For the past year now I've had this dull burning that comes and goes. In the same place I'd get cramps (lower belly), only its a constant slight burning feeling. Anyone know what this could be? I think achohol and caffiene aggravate it, but I'd like to know what exactly is causing the burning? Acids? Inflamation? I am going to a Dr. on 6/21 and have never had any tests done. I've had IBS-D, but the last 3 years its more of IBS-C, in total for 15 years now and never had this before.
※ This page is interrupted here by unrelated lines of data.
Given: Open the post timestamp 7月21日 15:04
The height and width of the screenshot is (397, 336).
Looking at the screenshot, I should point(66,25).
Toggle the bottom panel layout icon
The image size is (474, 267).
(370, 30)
Anyone have anything similar?


----------



## 22745 (Aug 5, 2005)

i find i get that every week or so and i have no clue what does it to me (that probably doesnt help much i know, sorry)it worries me sometimes because it feels all acidy and so unnatural, i'm not a big drinker of alcohol or caffeine so i know that doesn't play a part in it for me, let us know what your doctor thinks anyway, i've never bothered telling mine as i know theres not a lot he can do for me.


----------



## Sandeera (Apr 21, 2006)

I get the burning to. I don't drink alchol, but the burning feels like to me that I have posion in my body. I've always assumed that it was part of the IBS. I've often wondered if taking my acid reflux meds would help it, but haven't tried them yet. I don't have my gall bladder, Do you?


----------



## Screamer (Aug 16, 2005)

I have my gallbladder still and I take reflux meds and I get this all the time







It's horrible, sometimes it's followed by D or burny bm's (either way they burn) and sometimes not. It seems to come on and off whether I am C or D or neither. I don't know what it is but it's awful


----------



## harleyjlm (Nov 23, 2005)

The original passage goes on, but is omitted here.